Extracted text -
--- Start ---
We affirm Judge King's order denying dismissal.
TJOFLAT, Circuit Judge (concurring):
The panel opinion presented a scenario of events which I concluded was not supported by the record; consequently, I dissented from what I considered to be unwarranted appellate factfinding for the purposes of establishing bad faith on the part of the government. Subsequently, during oral argument before the court en banc, government counsel conceded, as the court's en banc opinion sets forth, that the facts surmised by the panel majority were indeed correct. It now having been established that there was prosecutorial bad faith in this case in the form of deliberate government manipulation of the federal judicial system, I concur in the opinion of the en banc court.
JAMES C. HILL, Circuit Judge, with whom GEWIN, GOLDBERG, GODBOLD and RONEY, Circuit Judges, join (dissenting):
The majority in this case insists upon giving to the prosecution that which it improperly sought as a means of disciplining it for having improperly sought it. Inasmuch as I believe this to be error, and to nourish rather than discourage the mischief sought to be corrected, I dissent.
As noted by the majority opinion, none of the participants who appeared before District Judge King performed in such a manner as to entitle them to the sympathy of a law judge or chancellor. Defendants Washington and Rinaldi stand convicted of a federal crime, subject to their right of appeal which presumably will now be given full consideration. They have no standing to complain that, based upon the same facts, they also stand convicted of a violation of the laws of the State of Florida. See Abbate v. United States, 359 U.S. 187, 79 S.Ct. 666, 3 L.Ed.2d 729 (1959); Bartkus v. Illinois, 359 U.S. 121, 77 S.Ct. 150, 1 L.Ed.2d 116 (1959).
Counsel for the government, obstinately and in spite of careful inquiry by the district court, persisted in a prosecution contrary to the "Petite Policy" of the Department of Justice. It was incumbent upon government counsel, independent of any inquiry by the trial judge, to acquaint himself with the status of the prosecution and move for its dismissal if contrary to government policy. It became an even heavier responsibility when the alert trial judge made precise and insistent inquiry into that very subject. Yet, blandly reassuring the court that he knew of what he spoke, government counsel stated to the Court that the Department of Justice had deliberately consulted its policy and was yet determined to proceed. The majority of a panel of this court gleaned from its careful review of the entire record that this conduct was in bad faith or, at the very least, amounted to gross negligence. Finally, on oral argument before the en banc court, counsel for the government commendably acknowledged that this determination by the panel was correct, even though government counsel had theretofore insisted to the contrary before Judge King and before a panel of this court! The Department of Justice and its attorneys, who owe a higher duty as officers of the court than displayed in this record, make no valid claim to a sympathetic audience before us.
I submit, however, that the ever present participant in these proceedings deserving of our most attentive and sympathetic consideration is the Constitution of the United States and the separation of powers that it mandates. It is only the result which the majority reaches in appraising "the delicate balance established in Rule 48(a) between executive and judicial powers"1 which compels me to dissent.
--- End ---
Material -
--- Start ---
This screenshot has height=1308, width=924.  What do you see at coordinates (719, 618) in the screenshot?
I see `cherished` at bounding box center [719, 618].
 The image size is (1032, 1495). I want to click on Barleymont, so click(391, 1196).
--- End ---
Problems and tasks -
• A. From the court opinion, extract the stretch from "JAMES C. HILL, Circuit" through "corrected, I dissent." word for word.
• B. Answer these questions from the court opinion:
(i) Which circuit judges joined Judge James C. Hill's dissent?
(ii) Which two defendants stand convicted of a federal crime?
(iii) What policy of the Department of Justice did government counsel's prosecution run contrary to?

Answers below -
• A.
JAMES C. HILL, Circuit Judge, with whom GEWIN, GOLDBERG, GODBOLD and RONEY, Circuit Judges, join (dissenting):
The majority in this case insists upon giving to the prosecution that which it improperly sought as a means of disciplining it for having improperly sought it. Inasmuch as I believe this to be error, and to nourish rather than discourage the mischief sought to be corrected, I dissent.

• B.
(i) Gewin, Goldberg, Godbold and Roney
(ii) Washington and Rinaldi
(iii) The "Petite Policy"